There’s a viral video by Prince Ea which has the tagline “I Am NOT Black, You are NOT White. These Labels were Made Up to Divide Us.” It’s a sentiment I’ve heard pretty often. While that often comes from benevolent intentions, it misses a necessary point.

Scientifically, there may not be much of a delineation between races, if any. And it’s absolutely true that none is innately more intelligent, capable, or worthy of being treated with dignity and afforded rights than another. But it sets us back to ignore the fact that our society continues to uphold a very Eurocentric, white supremacist standard, and that arguing that “whiteness” and “blackness” are just constructs doesn’t erase that from existence. The problem isn’t that we recognize aesthetic and cultural differences. The problem is that we place white culture and white aesthetics on a pedestal and set that as the standard by which all others are measured. When we decide not to see race, we also decide not to see racism. We decide not to see patterns of discrimination. After all, there’s no basis on which to call Jim Crow racist if we cannot acknowledge that it was white Americans oppressing black ones; if we just call it “people oppressing people.” Which it was, but to ignore the specific hierarchy is to dismiss the experiences of so many. Ignoring and denying a problem by saying its very definition is invalid doesn’t stop it from existing.

I have seen this manifest in several damaging, dismissive ways. When the Charleston church shooting occurred, there was a viral post featuring a newspaper headline with a hand blocking out the words “white” and “black,” so that it read “Man Shoots Up Church” instead of “White Man Shoots Up Black Church.” The meme said underneath, “The media is trying to divide us.” But to ignore the fact that this was a racially motivated hate crime is extremely harmful, and to say it has nothing to do with race is a lie. The shooter himself said it was racially motivated. Accepting that as truth isn’t “dividing” people; it’s being honest. He was the one trying to divide people by shooting up a black church.

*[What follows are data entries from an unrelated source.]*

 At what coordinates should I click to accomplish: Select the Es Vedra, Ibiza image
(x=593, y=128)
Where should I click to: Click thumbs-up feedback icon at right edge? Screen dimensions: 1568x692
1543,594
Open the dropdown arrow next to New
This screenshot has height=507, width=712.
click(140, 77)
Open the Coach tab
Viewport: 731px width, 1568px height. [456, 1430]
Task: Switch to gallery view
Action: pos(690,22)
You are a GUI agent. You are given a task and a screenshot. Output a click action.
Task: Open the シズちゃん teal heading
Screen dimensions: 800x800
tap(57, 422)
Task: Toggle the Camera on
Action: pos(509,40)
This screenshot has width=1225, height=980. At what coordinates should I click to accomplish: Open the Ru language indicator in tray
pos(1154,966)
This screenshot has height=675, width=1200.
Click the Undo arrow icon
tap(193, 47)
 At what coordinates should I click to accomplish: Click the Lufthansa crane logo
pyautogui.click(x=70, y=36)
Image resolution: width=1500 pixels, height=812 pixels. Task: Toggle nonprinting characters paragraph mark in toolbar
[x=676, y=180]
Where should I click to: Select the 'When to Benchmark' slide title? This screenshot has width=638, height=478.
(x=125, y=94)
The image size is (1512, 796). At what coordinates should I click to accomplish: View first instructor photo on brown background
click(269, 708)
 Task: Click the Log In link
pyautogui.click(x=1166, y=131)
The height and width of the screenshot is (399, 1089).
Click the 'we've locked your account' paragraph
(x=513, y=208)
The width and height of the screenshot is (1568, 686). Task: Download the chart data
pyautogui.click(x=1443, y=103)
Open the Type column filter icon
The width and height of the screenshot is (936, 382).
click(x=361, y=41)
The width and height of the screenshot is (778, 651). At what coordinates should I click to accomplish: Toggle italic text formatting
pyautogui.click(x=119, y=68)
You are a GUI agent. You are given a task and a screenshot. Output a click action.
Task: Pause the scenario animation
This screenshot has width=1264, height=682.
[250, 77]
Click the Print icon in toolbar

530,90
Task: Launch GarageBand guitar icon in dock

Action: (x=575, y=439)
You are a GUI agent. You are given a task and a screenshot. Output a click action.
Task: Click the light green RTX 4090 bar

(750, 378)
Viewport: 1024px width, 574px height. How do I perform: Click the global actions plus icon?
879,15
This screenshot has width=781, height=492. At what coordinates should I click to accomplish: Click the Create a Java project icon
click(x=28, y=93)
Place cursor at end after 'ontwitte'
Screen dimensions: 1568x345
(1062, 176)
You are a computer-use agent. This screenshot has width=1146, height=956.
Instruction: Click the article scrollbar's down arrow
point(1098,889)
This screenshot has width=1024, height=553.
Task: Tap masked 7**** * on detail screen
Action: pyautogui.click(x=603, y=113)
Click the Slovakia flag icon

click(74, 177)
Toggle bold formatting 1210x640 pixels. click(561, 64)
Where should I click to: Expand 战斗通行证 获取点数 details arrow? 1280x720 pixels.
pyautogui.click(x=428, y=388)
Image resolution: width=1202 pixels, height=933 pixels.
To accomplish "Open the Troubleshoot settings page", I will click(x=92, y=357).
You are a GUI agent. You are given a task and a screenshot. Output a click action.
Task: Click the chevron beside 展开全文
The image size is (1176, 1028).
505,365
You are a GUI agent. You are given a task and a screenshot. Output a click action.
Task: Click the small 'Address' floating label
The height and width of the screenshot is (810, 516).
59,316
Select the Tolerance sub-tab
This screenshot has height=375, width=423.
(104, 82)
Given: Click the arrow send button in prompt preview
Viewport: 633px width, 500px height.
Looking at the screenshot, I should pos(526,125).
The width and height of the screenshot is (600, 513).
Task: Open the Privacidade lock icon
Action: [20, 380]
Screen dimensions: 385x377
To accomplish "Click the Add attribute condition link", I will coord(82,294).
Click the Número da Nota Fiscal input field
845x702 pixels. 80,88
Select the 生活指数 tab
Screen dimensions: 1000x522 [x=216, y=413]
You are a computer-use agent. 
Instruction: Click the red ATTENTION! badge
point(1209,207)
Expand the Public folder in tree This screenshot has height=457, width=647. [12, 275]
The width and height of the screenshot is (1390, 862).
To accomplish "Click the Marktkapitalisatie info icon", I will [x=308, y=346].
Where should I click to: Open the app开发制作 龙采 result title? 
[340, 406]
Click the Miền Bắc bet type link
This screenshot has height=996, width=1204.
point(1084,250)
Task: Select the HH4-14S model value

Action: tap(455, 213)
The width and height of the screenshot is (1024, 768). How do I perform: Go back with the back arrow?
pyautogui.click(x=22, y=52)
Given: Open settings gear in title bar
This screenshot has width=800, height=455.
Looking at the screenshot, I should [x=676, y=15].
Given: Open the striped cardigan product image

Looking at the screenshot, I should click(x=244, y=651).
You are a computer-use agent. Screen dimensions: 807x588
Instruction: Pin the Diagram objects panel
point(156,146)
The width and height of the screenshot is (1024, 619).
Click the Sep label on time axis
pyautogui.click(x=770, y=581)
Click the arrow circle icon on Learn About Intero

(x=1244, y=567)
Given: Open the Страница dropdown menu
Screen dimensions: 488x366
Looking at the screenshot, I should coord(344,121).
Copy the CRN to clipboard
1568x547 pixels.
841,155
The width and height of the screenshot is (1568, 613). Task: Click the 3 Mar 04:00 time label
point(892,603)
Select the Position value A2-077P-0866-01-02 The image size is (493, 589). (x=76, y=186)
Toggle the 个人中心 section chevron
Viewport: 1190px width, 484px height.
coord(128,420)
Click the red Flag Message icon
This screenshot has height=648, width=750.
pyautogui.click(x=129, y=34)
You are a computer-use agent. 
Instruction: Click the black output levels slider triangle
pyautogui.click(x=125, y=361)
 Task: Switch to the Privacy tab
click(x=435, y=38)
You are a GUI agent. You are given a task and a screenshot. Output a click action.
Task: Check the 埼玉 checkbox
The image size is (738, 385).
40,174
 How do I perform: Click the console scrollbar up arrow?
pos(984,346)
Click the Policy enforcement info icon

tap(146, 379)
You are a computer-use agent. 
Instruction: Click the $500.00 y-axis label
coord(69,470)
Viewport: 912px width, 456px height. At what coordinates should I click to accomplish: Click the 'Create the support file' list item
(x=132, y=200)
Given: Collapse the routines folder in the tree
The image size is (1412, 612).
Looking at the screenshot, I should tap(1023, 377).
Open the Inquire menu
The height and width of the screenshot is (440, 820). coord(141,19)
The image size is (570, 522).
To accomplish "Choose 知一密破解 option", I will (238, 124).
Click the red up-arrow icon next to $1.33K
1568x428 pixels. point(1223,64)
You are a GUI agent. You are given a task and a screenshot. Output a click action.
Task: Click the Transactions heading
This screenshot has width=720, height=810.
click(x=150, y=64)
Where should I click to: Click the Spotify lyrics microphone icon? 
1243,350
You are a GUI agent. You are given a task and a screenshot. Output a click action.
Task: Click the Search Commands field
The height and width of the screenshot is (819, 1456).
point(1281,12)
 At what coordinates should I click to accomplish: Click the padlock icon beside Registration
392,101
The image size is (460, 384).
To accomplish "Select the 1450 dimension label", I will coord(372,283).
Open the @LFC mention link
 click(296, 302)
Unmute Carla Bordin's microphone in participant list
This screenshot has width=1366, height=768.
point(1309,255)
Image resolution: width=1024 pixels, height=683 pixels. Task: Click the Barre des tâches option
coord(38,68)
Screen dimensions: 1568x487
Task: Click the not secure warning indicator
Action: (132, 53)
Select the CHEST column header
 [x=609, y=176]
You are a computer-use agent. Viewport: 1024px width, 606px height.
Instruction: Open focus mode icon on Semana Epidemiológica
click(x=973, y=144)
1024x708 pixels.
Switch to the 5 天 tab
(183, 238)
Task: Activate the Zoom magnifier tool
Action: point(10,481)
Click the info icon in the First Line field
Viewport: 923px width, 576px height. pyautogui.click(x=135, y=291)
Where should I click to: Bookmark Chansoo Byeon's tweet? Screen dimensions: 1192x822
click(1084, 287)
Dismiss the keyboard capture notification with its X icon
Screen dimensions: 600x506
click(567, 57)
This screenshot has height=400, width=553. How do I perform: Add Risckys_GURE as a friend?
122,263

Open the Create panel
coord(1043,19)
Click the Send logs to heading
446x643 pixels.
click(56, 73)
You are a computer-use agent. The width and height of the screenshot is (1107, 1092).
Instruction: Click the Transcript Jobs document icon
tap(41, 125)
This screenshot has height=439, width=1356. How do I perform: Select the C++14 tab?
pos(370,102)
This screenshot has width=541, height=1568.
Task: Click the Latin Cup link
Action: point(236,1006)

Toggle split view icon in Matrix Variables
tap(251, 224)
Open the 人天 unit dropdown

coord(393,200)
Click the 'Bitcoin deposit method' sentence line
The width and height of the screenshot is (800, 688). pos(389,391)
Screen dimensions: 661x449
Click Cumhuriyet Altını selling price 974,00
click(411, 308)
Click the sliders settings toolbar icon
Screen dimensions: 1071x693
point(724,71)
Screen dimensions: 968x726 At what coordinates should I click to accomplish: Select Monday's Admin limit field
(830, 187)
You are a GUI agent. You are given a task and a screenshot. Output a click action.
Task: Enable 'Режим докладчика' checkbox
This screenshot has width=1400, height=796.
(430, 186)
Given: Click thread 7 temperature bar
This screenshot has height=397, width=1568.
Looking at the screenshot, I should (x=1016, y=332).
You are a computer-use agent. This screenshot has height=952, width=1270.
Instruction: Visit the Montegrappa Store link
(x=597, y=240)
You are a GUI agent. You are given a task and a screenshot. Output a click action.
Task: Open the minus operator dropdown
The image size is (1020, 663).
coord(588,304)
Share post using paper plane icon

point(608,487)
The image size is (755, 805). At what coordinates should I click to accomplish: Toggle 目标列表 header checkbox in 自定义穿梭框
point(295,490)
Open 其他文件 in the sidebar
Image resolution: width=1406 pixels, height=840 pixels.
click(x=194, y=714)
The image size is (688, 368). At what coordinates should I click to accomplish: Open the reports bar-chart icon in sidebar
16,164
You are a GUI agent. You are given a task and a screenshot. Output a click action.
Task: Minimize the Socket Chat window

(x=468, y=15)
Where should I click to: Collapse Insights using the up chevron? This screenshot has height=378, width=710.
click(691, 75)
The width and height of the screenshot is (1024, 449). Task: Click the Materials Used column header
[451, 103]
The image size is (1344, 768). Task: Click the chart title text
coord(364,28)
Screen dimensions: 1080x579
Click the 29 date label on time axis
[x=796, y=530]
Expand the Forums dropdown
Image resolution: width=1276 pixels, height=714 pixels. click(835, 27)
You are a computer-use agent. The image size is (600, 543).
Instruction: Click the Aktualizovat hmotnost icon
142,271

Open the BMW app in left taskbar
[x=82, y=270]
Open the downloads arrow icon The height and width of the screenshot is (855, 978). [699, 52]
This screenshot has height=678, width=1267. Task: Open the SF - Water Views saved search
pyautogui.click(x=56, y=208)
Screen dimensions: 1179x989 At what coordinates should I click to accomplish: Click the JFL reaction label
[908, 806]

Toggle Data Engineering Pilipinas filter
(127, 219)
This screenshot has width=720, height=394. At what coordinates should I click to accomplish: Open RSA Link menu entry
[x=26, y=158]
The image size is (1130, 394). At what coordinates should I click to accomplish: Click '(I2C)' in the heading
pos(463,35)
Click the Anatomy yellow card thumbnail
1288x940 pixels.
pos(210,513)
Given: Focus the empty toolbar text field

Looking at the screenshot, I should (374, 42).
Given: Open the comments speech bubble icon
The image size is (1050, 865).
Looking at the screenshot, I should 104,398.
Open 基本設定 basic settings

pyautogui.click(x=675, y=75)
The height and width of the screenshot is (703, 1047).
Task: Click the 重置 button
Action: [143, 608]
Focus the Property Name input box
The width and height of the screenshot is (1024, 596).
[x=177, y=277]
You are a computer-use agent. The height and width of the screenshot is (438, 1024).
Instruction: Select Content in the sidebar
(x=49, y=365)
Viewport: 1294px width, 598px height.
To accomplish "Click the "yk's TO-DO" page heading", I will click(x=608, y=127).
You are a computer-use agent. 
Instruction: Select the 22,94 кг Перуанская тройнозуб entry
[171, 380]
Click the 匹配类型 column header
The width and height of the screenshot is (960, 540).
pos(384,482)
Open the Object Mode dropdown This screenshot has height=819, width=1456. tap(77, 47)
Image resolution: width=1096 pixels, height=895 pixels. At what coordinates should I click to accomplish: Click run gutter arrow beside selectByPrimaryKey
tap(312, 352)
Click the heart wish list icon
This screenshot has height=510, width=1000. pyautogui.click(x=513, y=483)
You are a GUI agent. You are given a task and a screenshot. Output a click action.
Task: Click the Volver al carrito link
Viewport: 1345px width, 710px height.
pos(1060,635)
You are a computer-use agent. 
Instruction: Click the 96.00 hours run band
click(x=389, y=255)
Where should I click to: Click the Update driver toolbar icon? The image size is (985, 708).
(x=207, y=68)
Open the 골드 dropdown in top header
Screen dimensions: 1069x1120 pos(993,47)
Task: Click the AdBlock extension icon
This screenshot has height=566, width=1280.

This rhetoric is also damaging when used to reject “Black Lives Matter.” The blogger Onision recently tweeted, “Black Lives Matter--What the fuck is a ‘black life’??? Last time I checked, we’re all just people.” Obviously we’re all people, and the Black Lives Matter campaign has never denied this. What it highlights is the fact that people who are socially designated as black are all too often treated as though their lives don’t matter, and so taking pride in your black identity and proclaiming that your life matters is an act of empowerment. Essentially saying “Well, racism is your fault because you identify as black” is incredibly callous.

Additionally, I’ve noticed that most of the people spreading the “We’re all one race, so stop labeling yourself white or black” message are white. This doesn’t seem coincidental. Us white people can afford to see ourselves as raceless and to disassociate ourselves from our ethnicity; others don’t have that luxury because of how others treat them. This includes some people of minority races who have internalized those attitudes, but that ultimately doesn’t benefit them. Also, a lot of white people will say “there are no races” and then go on to spread propaganda about white people being persecuted by minorities, without awareness of the contradiction.

I’ve observed in my own life that whenever I’ve been “colorblind,” I’ve ended up inadvertently erasing people of color. This happens when I draw. This happens when I reblog photos on Tumblr. Unless I make a conscious effort to include people of color in the media I create and repost, they end up unrepresented. This is because I am not immune from subconscious racism, either. I’m not exempt from seeing white people as raceless default humans. This is why it’s necessary to be aware of this bias rather than deny and ignore it. We shouldn’t only be able to acknowledge that someone’s life matters when their non-white ethnicity is taken out of the equation.

The black feminist writer Audre Lorde once said, “It is not our differences that divide us. It is our inability to recognize, accept, and celebrate those differences.” This is a situation to which this definitely applies.